October 20th, 2009 at 6:24 pm
Note. Customer review of Dr. Berman’s book. Because the book was written while the Soviet Union was in existance, feminist used the Soviet system as a role model
http://www.amazon.com/compleat-chauvinist-survival-guide-bedeviled/product-reviews/002510120X/ref=lmf_4_cm_cr_acr_txt?ie=UTF8&showViewpoints=1
October 21st, 2009 at 9:01 am
This was both an enjoyable and a saddening read.
Enjoyable because it was well-written and true, and sad because it is entirely so true in so many relationships that I have witnessed.
Stand up and be men, not in the nebulous sense that some people would tell you to. But be a man and DEMAND your respect. You will never get it otherwise.
Women have broken free of their ‘chains’ you do not need to feel guilty about letting them fall flat on their faces for their bad decisions.

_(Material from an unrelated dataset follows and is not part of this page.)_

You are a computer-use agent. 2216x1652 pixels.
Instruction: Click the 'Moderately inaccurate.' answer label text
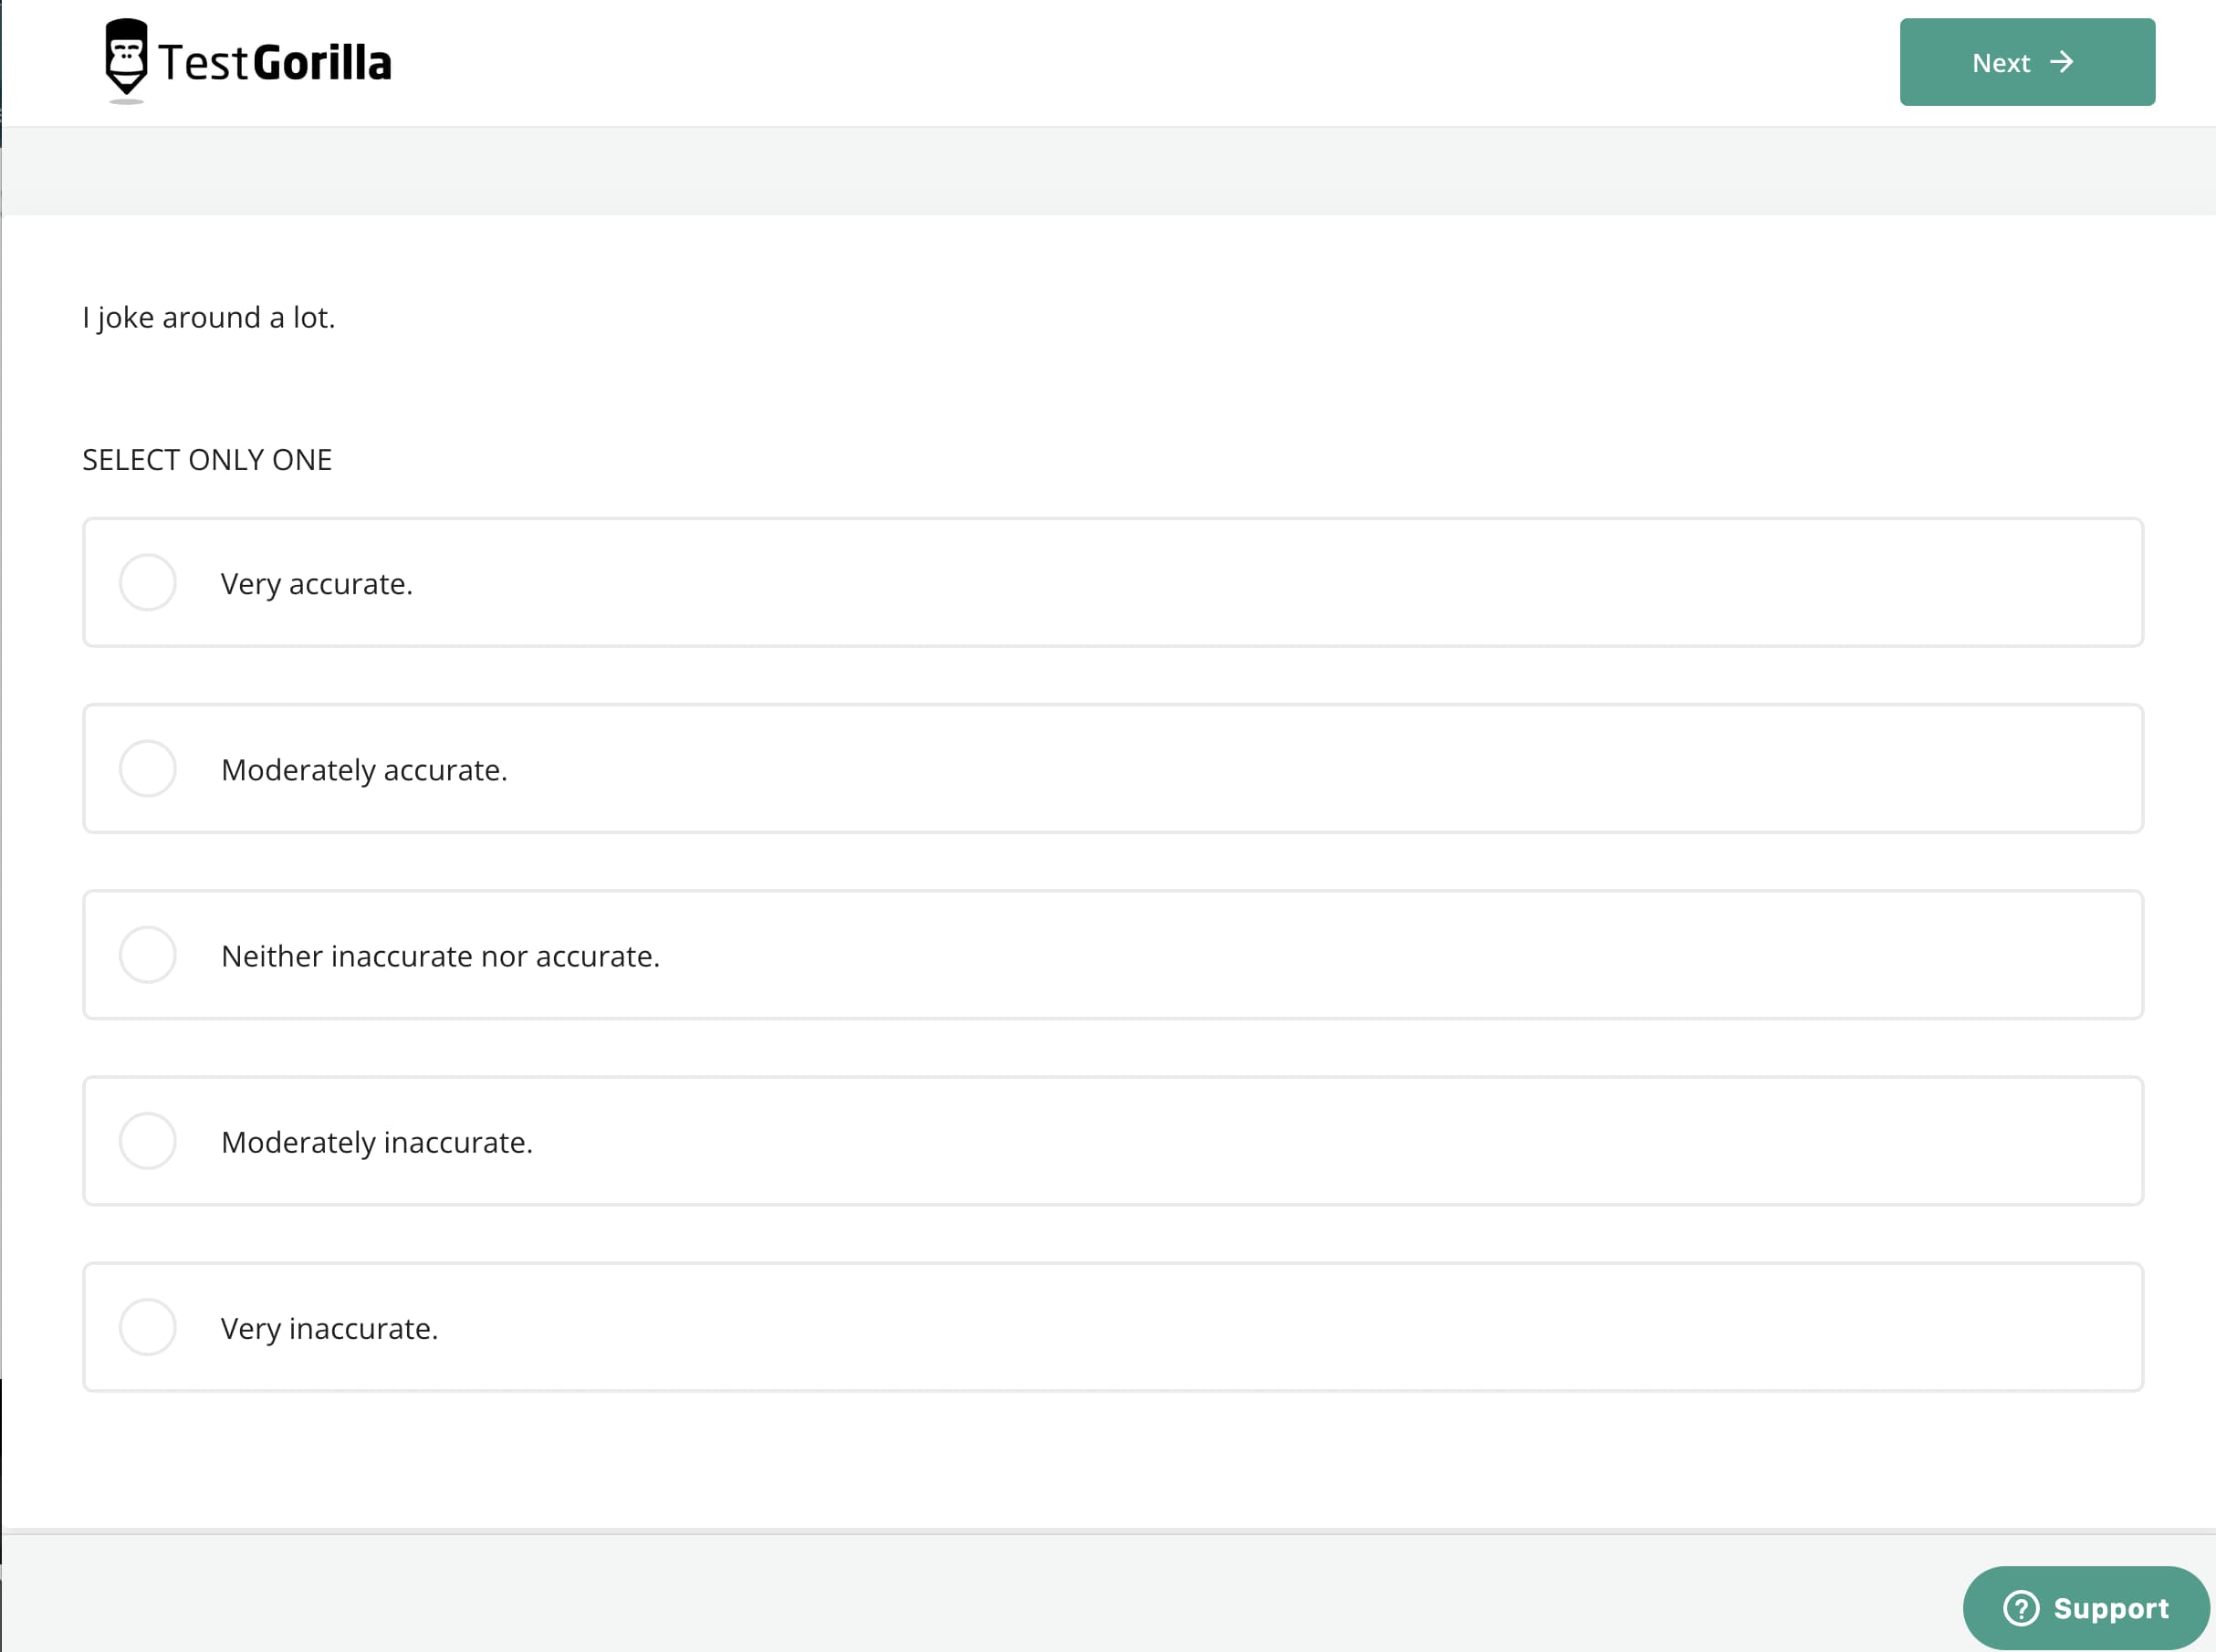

I do not deal with women (or men) who do not deal with me without some measure of civility. I have made it clear in all my adult relationships that I will not tolerate abuse either emotional or physical. And surprisingly enough, I often don’t get it. Simply because I stand my ground and stomp that right in the face every time it rears it’s ugly head.
I was attacked at knifepoint when I was a teenager, by a girl who was cheating on me no less. I didn’t kill her, as was my right. I didn’t even beat her other than to twist her arm and disarm her, and then physically throw her out. But that lesson stuck with me, and I have given stern warnings to every other woman that I have been involved with that I will not only have no patience for such behavior, but that if it is engaged I will retaliate with the full force of my capability.
If more men did this, there would be less violence. Too many men are just willing to ‘take it.’
And just to be clear, men are no angels either. It is no less despicable when a man beats a woman. I have thrashed more than a few who have done that.
I have always asked women “Do you want me to abuse you?” Invariably, the answer has always been no. To which my response has always been “Good, then I expect the very same behavior from you. If you abuse me, you will regret it.”
Enjoy gents, and keep yourselves safe both mentally and physically.
October 22nd, 2009 at 9:22 am
Some points to remember if a female is domestically violent with you are, (1)never talk to a police officer without some kind of record, preferably a voice recorder, at a minimum, a video is better. The cops will write up anything they want to make it sound like you the male, were the agressor, aftera”, they don’t get any VAWA funding for “protecting you a male. (2) If the cop is discriminatory and fails to see your injuries, and even if he does, always go to an Emergency Room and get every injury documentd by this very important MANDATORY REPORTER!! You may not even get a police report until days later and you never know what the cop and the DA will come up with!!, (3) Always get an incident, police report, from the agency with jurisdiction for your area, as soon as possible!! It is very hard to contradict what a FEMINIST COP has written down when you get the report several days or weeks later. (4) Always file for a restraining Order, if you don’t she will and hers will definetly put severe restrictions on your life. (5) If she gets a restraining order against you, Obey it to the letter, and DeNovo the Kangeroo Courts Order immediately!1 Most places you have as little as 10 days to DeNovo a case into a real court. (6) Take nothing for granted, these TRO are very serious and an infraction could put yourself behind bars. Bring, or subpoena, any and all witnesses and all of your audio and video records. (7) Try to avoid being around a Human Female Bowl of misery, you deserve better. When the page turns, the face, personna, go from happy, loving, to sad, mean, ornery, and vengeful, vindictive, it is not going to change back again, protect yourself!!!!
November 9th, 2009 at 9:26 am
My answer is “yes” for all 10 questions asked to see if I am being abused. Also the behaviour of the abusive women explained in the article is a reflection of my wife. I could not even take her for an evaluation because nothing is wrong with her, its always me.